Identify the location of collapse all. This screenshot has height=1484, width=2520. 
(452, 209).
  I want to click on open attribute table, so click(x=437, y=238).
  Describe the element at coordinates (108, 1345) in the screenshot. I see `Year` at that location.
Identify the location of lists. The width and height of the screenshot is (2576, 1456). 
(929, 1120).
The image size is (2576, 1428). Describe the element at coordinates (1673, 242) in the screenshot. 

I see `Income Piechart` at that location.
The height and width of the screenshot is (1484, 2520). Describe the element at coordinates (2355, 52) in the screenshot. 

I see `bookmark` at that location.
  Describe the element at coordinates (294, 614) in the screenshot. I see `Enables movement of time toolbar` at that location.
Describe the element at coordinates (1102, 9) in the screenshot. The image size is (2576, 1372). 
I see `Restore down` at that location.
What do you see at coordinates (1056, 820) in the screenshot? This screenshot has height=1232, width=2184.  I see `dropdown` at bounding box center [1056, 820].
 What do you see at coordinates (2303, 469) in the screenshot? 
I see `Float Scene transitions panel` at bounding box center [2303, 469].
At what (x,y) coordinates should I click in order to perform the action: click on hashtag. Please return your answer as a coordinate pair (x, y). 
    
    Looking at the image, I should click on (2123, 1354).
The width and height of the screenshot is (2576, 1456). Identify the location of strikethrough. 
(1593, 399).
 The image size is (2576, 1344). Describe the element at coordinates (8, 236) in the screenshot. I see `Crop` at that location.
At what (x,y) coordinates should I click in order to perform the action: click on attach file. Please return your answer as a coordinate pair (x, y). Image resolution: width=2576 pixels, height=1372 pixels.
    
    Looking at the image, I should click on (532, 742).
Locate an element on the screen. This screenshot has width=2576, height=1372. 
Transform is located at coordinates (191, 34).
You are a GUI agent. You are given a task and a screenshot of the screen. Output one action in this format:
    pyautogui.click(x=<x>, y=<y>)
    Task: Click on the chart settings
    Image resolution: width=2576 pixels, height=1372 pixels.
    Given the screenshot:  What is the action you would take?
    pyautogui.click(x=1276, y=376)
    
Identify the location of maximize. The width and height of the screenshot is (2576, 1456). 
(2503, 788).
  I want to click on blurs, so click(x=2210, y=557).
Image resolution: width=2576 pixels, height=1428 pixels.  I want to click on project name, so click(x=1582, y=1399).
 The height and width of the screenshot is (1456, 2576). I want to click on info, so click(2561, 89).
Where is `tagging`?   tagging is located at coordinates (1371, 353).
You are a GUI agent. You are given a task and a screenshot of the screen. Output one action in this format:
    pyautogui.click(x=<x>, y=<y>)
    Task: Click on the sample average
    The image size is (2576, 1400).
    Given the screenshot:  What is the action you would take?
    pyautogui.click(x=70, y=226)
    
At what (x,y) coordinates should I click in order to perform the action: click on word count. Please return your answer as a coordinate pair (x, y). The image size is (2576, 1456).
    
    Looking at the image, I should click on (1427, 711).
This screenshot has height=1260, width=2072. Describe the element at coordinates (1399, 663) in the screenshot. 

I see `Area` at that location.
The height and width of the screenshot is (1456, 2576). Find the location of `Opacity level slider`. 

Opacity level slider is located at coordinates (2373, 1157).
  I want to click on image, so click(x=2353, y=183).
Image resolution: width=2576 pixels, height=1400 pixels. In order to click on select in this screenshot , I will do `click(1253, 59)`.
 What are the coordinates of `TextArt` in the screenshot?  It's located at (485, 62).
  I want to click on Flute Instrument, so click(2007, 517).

.....

◆ PROMPT
Turn every line of the entries above into a numbered list, skipping the blank lines.

◆ ANSWER TO THIS TASK
1. Identify the location of collapse all. This screenshot has height=1484, width=2520. 
2. (452, 209).
3.   I want to click on open attribute table, so click(x=437, y=238).
4.   Describe the element at coordinates (108, 1345) in the screenshot. I see `Year` at that location.
5. Identify the location of lists. The width and height of the screenshot is (2576, 1456). 
6. (929, 1120).
7. The image size is (2576, 1428). Describe the element at coordinates (1673, 242) in the screenshot. 
8. I see `Income Piechart` at that location.
9. The height and width of the screenshot is (1484, 2520). Describe the element at coordinates (2355, 52) in the screenshot. 
10. I see `bookmark` at that location.
11.   Describe the element at coordinates (294, 614) in the screenshot. I see `Enables movement of time toolbar` at that location.
12. Describe the element at coordinates (1102, 9) in the screenshot. The image size is (2576, 1372). 
13. I see `Restore down` at that location.
14. What do you see at coordinates (1056, 820) in the screenshot? This screenshot has height=1232, width=2184.  I see `dropdown` at bounding box center [1056, 820].
15.  What do you see at coordinates (2303, 469) in the screenshot? 
16. I see `Float Scene transitions panel` at bounding box center [2303, 469].
17. At what (x,y) coordinates should I click in order to perform the action: click on hashtag. Please return your answer as a coordinate pair (x, y). 
18.     Looking at the image, I should click on (2123, 1354).
19. The width and height of the screenshot is (2576, 1456). Identify the location of strikethrough. 
20. (1593, 399).
21.  The image size is (2576, 1344). Describe the element at coordinates (8, 236) in the screenshot. I see `Crop` at that location.
22. At what (x,y) coordinates should I click in order to perform the action: click on attach file. Please return your answer as a coordinate pair (x, y). Image resolution: width=2576 pixels, height=1372 pixels.
23.     Looking at the image, I should click on (532, 742).
24. Locate an element on the screen. This screenshot has width=2576, height=1372. 
25. Transform is located at coordinates (191, 34).
26. You are a GUI agent. You are given a task and a screenshot of the screen. Output one action in this format:
27.     pyautogui.click(x=<x>, y=<y>)
28.     Task: Click on the chart settings
29.     Image resolution: width=2576 pixels, height=1372 pixels.
30.     Given the screenshot:  What is the action you would take?
31.     pyautogui.click(x=1276, y=376)
32. Identify the location of maximize. The width and height of the screenshot is (2576, 1456). 
33. (2503, 788).
34.   I want to click on blurs, so click(x=2210, y=557).
35. Image resolution: width=2576 pixels, height=1428 pixels.  I want to click on project name, so click(x=1582, y=1399).
36.  The height and width of the screenshot is (1456, 2576). I want to click on info, so click(2561, 89).
37. Where is `tagging`?   tagging is located at coordinates (1371, 353).
38. You are a GUI agent. You are given a task and a screenshot of the screen. Output one action in this format:
39.     pyautogui.click(x=<x>, y=<y>)
40.     Task: Click on the sample average
41.     The image size is (2576, 1400).
42.     Given the screenshot:  What is the action you would take?
43.     pyautogui.click(x=70, y=226)
44. At what (x,y) coordinates should I click in order to perform the action: click on word count. Please return your answer as a coordinate pair (x, y). The image size is (2576, 1456).
45.     Looking at the image, I should click on (1427, 711).
46. This screenshot has height=1260, width=2072. Describe the element at coordinates (1399, 663) in the screenshot. 
47. I see `Area` at that location.
48. The height and width of the screenshot is (1456, 2576). Find the location of `Opacity level slider`. 
49. Opacity level slider is located at coordinates (2373, 1157).
50.   I want to click on image, so click(x=2353, y=183).
51. Image resolution: width=2576 pixels, height=1400 pixels. In order to click on select in this screenshot , I will do `click(1253, 59)`.
52.  What are the coordinates of `TextArt` in the screenshot?  It's located at (485, 62).
53.   I want to click on Flute Instrument, so click(2007, 517).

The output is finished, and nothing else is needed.